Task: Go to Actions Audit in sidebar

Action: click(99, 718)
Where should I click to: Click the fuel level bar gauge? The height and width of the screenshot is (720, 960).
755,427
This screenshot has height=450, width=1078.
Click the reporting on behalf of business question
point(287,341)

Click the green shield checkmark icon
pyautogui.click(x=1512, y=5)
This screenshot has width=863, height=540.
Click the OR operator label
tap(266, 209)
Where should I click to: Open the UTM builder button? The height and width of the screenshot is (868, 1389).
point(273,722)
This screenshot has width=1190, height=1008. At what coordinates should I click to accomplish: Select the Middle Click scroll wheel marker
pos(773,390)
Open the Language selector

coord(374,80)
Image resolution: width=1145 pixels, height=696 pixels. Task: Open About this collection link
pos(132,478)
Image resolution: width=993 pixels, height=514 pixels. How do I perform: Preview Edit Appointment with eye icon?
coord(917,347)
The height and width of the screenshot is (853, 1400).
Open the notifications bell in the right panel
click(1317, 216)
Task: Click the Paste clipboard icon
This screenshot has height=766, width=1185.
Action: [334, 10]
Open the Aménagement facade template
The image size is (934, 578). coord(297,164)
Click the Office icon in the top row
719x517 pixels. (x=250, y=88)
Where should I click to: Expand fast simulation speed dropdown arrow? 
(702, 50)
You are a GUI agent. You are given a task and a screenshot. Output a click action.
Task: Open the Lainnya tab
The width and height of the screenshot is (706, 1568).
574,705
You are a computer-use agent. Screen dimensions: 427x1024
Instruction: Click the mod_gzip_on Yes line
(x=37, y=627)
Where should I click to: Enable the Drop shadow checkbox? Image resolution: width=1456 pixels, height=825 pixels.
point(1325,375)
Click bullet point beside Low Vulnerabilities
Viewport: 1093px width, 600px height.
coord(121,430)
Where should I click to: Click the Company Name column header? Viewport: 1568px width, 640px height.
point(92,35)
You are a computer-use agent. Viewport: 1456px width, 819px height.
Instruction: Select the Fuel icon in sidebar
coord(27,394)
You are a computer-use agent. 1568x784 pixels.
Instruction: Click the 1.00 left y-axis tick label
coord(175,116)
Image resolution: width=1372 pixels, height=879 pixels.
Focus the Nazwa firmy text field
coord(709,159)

**EXERCISE DETAILS**. Quote every line of the data above verbatim.

**TASK RESULT**.
Task: Go to Actions Audit in sidebar

Action: click(99, 718)
Where should I click to: Click the fuel level bar gauge? The height and width of the screenshot is (720, 960).
755,427
This screenshot has height=450, width=1078.
Click the reporting on behalf of business question
point(287,341)

Click the green shield checkmark icon
pyautogui.click(x=1512, y=5)
This screenshot has width=863, height=540.
Click the OR operator label
tap(266, 209)
Where should I click to: Open the UTM builder button? The height and width of the screenshot is (868, 1389).
point(273,722)
This screenshot has width=1190, height=1008. At what coordinates should I click to accomplish: Select the Middle Click scroll wheel marker
pos(773,390)
Open the Language selector

coord(374,80)
Image resolution: width=1145 pixels, height=696 pixels. Task: Open About this collection link
pos(132,478)
Image resolution: width=993 pixels, height=514 pixels. How do I perform: Preview Edit Appointment with eye icon?
coord(917,347)
The height and width of the screenshot is (853, 1400).
Open the notifications bell in the right panel
click(1317, 216)
Task: Click the Paste clipboard icon
This screenshot has height=766, width=1185.
Action: [334, 10]
Open the Aménagement facade template
The image size is (934, 578). coord(297,164)
Click the Office icon in the top row
719x517 pixels. (x=250, y=88)
Where should I click to: Expand fast simulation speed dropdown arrow? 
(702, 50)
You are a GUI agent. You are given a task and a screenshot. Output a click action.
Task: Open the Lainnya tab
The width and height of the screenshot is (706, 1568).
574,705
You are a computer-use agent. Screen dimensions: 427x1024
Instruction: Click the mod_gzip_on Yes line
(x=37, y=627)
Where should I click to: Enable the Drop shadow checkbox? Image resolution: width=1456 pixels, height=825 pixels.
point(1325,375)
Click bullet point beside Low Vulnerabilities
Viewport: 1093px width, 600px height.
coord(121,430)
Where should I click to: Click the Company Name column header? Viewport: 1568px width, 640px height.
point(92,35)
You are a computer-use agent. Viewport: 1456px width, 819px height.
Instruction: Select the Fuel icon in sidebar
coord(27,394)
You are a computer-use agent. 1568x784 pixels.
Instruction: Click the 1.00 left y-axis tick label
coord(175,116)
Image resolution: width=1372 pixels, height=879 pixels.
Focus the Nazwa firmy text field
coord(709,159)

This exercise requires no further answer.